■ **What is asked**
- a) Update the passage on UK monopolies by rewriting everything from "The UK may not" down to "the tech space.", with "ad hoc remedies" changed to "case-by-case remedies".
- b) According to the passage on UK monopolies, why does a pure monopoly hold 100% of the market share? Answer in one to three sentences.

■ **Passage**

Monopolies in the UK

Monopolies are either natural or formed through acquisitions and mergers. However, though firms stand to make a lot of profit, it is possible they become too powerful and harmful to social welfare. Can you name monopoly examples in the UK market?

A monopoly is a market situation where one company has a dominant position in an industry or sector. This enables it to exclude all other viable competitors.

A pure monopoly occurs when a firm is the single seller of a good or service in an industry, which means that it has 100% of the market share. It is also relevant to note that in the UK, a firm with over 25% of the market share is defined as a firm with monopoly power.

The UK may not have an ‘anti-monopoly policy’ like the US, Germany, and the European Economic Community, but it does have a legal framework that establishes which behaviours are acceptable. The UK also has a mechanism that investigates and provides ad hoc remedies to certain failures of the market mechanism.

Real-life examples of monopoly markets in the UK

Most of the recognisable monopolies in the UK are connected to the technology industry and have been termed as the ‘big tech’ monopolies.

Monopoly example 1: Microsoft

Microsoft is a computer and software manufacturing company. It holds a market share of more than 75% and is the market leader and virtual monopolist in the tech space.

Monopoly example 2: Google

Google is the biggest web search engine, and with its algorithm, it controls more than 70% of the market share. The company has grown vastly over the years and provides web services that are interlinked with each other such as Google Maps, Gmail, Google Drive, etc. The Google company has left its competitors, Yahoo and Microsoft, behind in terms of innovation and technological advancement.

Monopoly example 3: Facebook

Facebook is one of the oldest social media platforms and it has a huge chunk of the market share. It is almost a complete monopoly. The Facebook company is ahead of all its competitors like Google+, Twitter, etc., and has experienced growth both in the number of users and advertisers and through the acquisition of other companies like WhatsApp and Instagram.

■ **Information provided**
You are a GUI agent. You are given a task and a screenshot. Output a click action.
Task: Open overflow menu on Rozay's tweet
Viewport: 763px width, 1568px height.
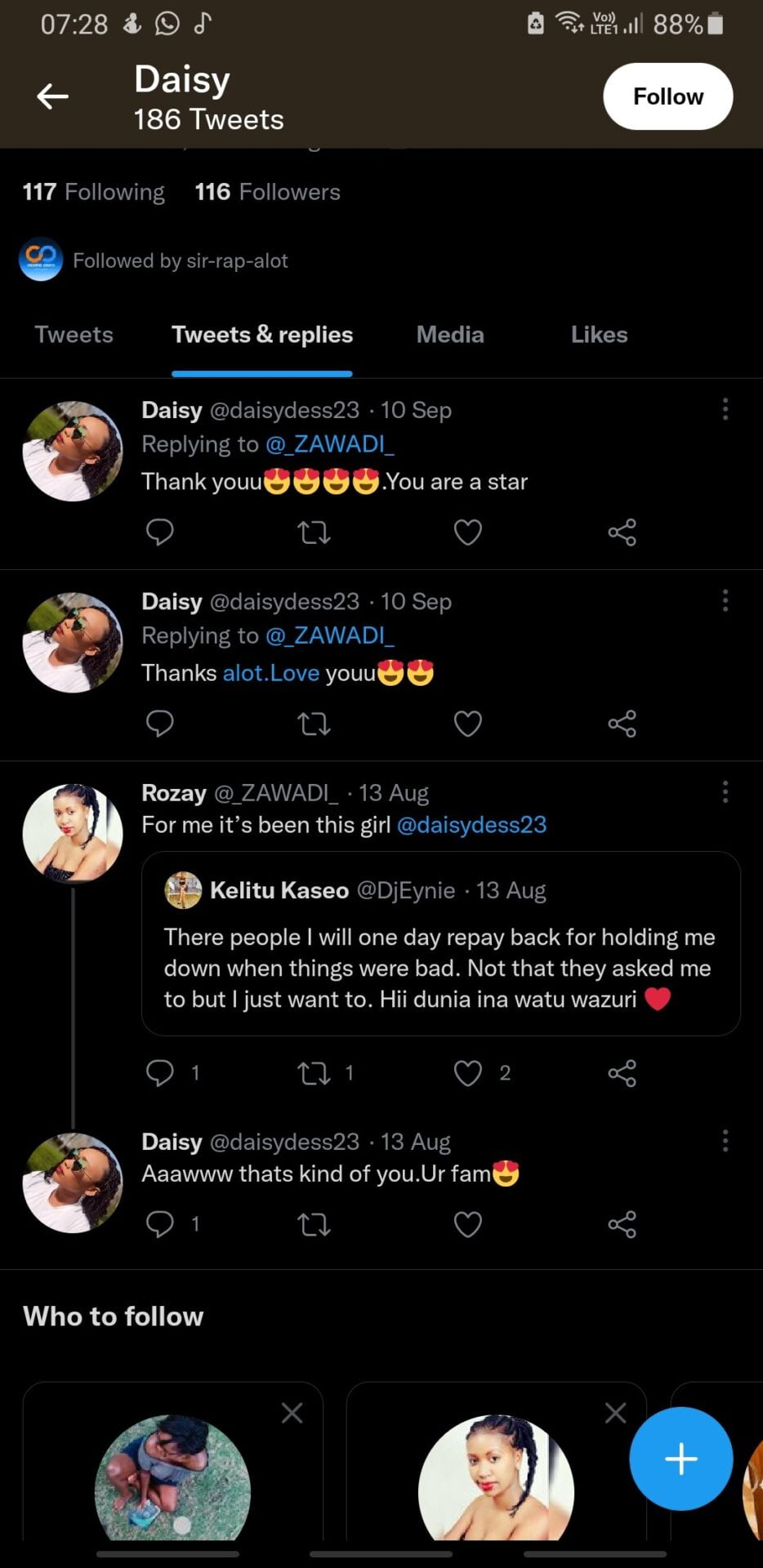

■ **Solutions in order**
- a)
The UK may not have an ‘anti-monopoly policy’ like the US, Germany, and the European Economic Community, but it does have a legal framework that establishes which behaviours are acceptable. The UK also has a mechanism that investigates and provides case-by-case remedies to certain failures of the market mechanism.

Real-life examples of monopoly markets in the UK

Most of the recognisable monopolies in the UK are connected to the technology industry and have been termed as the ‘big tech’ monopolies.

Monopoly example 1: Microsoft

Microsoft is a computer and software manufacturing company. It holds a market share of more than 75% and is the market leader and virtual monopolist in the tech space.

- b) A pure monopoly holds 100% of the market share because the firm is the single seller of a good or service in its industry.